La señorita Carvell se detuvo en su discurso el tiempo suficiente para fijarse en su expresión.

–¿Qué?

–¿Se ha fijado en todo eso en los pocos minutos que ha estado en la tienda? –preguntó Clint. Ella se encogió de hombros–. Dígame por qué debería contratarla, señorita Carvell.

–Tengo experiencia inmediata en un entorno de vida salvaje y estoy especializada en control de perímetro. Un parque de este tamaño será difícil de controlar si no puede asegurar sus límites. También he trabajado en seguridad en comercios al por menor, y tengo muchos contactos en seguridad de estado, aduanas y…

Clint levantó una mano.

–Hay mucha gente que tiene la experiencia suficiente para este trabajo. Dígame por qué debería contratarla a usted.

Ella levantó una ceja y tomó aliento.

–Porque ansío el trabajo. No vengo con planes ocultos ni deseos de dirigir el lugar. Disfruto haciendo lo que hago y me encantan los desafíos, pero no me perderá cuando me acomode en mi trabajo. Soy leal y sincera…

Clint intentó no fijarse en la selección de artículos robados que había sobre el escritorio.

–… y soy muy buena en lo que hago –concluyó ella, inclinada ligeramente hacia él. Sería muy fácil confiar en esos ojos. Salvo que la confianza era una desconocida por allí.

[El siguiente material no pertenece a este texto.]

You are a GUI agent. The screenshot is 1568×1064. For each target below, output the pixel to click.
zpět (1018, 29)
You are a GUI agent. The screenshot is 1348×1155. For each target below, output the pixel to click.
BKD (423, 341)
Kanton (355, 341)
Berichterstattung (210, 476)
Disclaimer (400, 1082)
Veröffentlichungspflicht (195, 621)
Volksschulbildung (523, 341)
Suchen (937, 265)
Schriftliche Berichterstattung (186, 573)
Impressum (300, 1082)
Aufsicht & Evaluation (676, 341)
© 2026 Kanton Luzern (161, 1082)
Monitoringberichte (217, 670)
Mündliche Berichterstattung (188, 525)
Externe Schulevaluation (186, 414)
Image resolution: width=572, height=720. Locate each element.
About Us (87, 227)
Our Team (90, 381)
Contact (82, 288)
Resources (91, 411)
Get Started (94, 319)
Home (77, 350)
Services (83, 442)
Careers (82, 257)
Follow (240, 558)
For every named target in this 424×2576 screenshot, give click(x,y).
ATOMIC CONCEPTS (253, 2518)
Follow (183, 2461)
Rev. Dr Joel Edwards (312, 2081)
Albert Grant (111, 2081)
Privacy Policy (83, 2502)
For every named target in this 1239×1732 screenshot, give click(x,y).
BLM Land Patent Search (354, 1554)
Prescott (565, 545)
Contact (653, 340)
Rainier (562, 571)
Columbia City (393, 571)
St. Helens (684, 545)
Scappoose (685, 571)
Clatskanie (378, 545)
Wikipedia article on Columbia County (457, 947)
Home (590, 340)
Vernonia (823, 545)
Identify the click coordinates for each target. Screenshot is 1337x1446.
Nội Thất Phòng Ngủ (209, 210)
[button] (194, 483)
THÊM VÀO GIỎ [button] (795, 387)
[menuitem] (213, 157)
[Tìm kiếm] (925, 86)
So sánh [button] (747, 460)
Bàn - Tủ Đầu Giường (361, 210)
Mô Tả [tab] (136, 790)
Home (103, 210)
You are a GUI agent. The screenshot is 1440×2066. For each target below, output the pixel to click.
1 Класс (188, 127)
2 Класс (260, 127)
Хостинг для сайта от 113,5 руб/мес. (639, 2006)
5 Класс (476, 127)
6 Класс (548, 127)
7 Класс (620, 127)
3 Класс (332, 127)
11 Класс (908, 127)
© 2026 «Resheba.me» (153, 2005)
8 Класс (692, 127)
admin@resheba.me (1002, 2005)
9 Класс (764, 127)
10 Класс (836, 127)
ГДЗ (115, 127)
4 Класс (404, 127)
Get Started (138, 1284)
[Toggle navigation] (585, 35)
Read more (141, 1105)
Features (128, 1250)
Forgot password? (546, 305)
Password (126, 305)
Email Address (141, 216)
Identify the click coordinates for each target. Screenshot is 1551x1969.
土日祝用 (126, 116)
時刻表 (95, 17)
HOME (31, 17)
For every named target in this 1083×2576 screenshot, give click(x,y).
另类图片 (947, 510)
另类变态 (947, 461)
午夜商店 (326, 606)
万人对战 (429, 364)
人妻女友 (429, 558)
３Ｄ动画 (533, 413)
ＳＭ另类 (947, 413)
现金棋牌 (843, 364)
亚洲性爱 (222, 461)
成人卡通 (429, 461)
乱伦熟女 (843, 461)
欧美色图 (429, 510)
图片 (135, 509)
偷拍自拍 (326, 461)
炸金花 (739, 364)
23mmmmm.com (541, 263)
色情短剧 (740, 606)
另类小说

–Hoy no ha sido muy sincera –dijo él.

–Usted tampoco.

Clint se recostó en el asiento. Ella tenía razón.

–¿Y en qué no es buena? ¿Cuáles son sus debilidades? –la ansiedad apareció y desapareció de sus ojos en un abrir y cerrar de ojos, pero no lo suficientemente deprisa como para que él no pudiera verlo.

–No soy brillante con la rutina. No está en mi naturaleza. Sé que eso puede ser un punto importante teniendo en cuenta su… –se detuvo–. Teniendo en cuenta de dónde viene.

Clint oyó las sirenas de alarma en su cabeza. ¿Había investigado en su pasado?

–¿Y de dónde vengo? –le preguntó con frialdad.

Ella se aclaró la garganta.

–Me refiero a su pasado militar.

Sólo una docena de civiles sabía que era un Taipán. El vello se le erizó al instante.

–¿Qué pasado militar?

–Cada centímetro de su cuerpo es militar. Diría que de las Fuerzas Especiales, a juzgar por cómo le gusta intimidar a la gente. Lo entenderé si prefiere no hablar de eso, pero por favor, hágame el favor de no tratarme como a una idiota.

–Usted no parece intimidada.

–Me desacostumbré. Últimamente hace falta algo más que arrogancia para dejarme afectar, señor McLeish.

A Clint se le pasaron múltiples pensamientos por la cabeza. Primero, quiso saber qué haría falta para que se dejase afectar. Segundo, tenía que ser su ex el que había trabajado en el ejército, porque jamás había sentido tantas vibraciones antimilitares en una persona. Tercero, era la primera persona que le llamaba arrogante a la cara sin ni siquiera parpadear. Pero sobre todo, deseaba escuchar su nombre en sus labios.

Justin iba a enfadarse tremendamente.

–Llámeme Clint, señorita Carvell. Dado que vamos a trabajar juntos.

Ella se quedó mirándolo con desconfianza.

–¿Está contratándome?

Cuanto más trataba de disimular su excitación, más ruborizada estaba. Clint se preguntó si habría golpeado cada uno de sus puntos débiles intencionadamente. El niño. Los ojos. El rubor virginal.

–Hacen falta agallas para hacer lo que ha hecho hoy, así como una alta comprensión de las vulnerabilidades operacionales. Eso indica que sabe lo que hace y que está preparada para afrontar riesgos.

Su lenguaje corporal cambió al instante y se puso pálida.

–No puedo permitirme afrontar riesgos, señor McLeish. Tengo que pensar en mi hijo. Si el trabajo representa algún tipo de peligro, entonces tendré que pasar.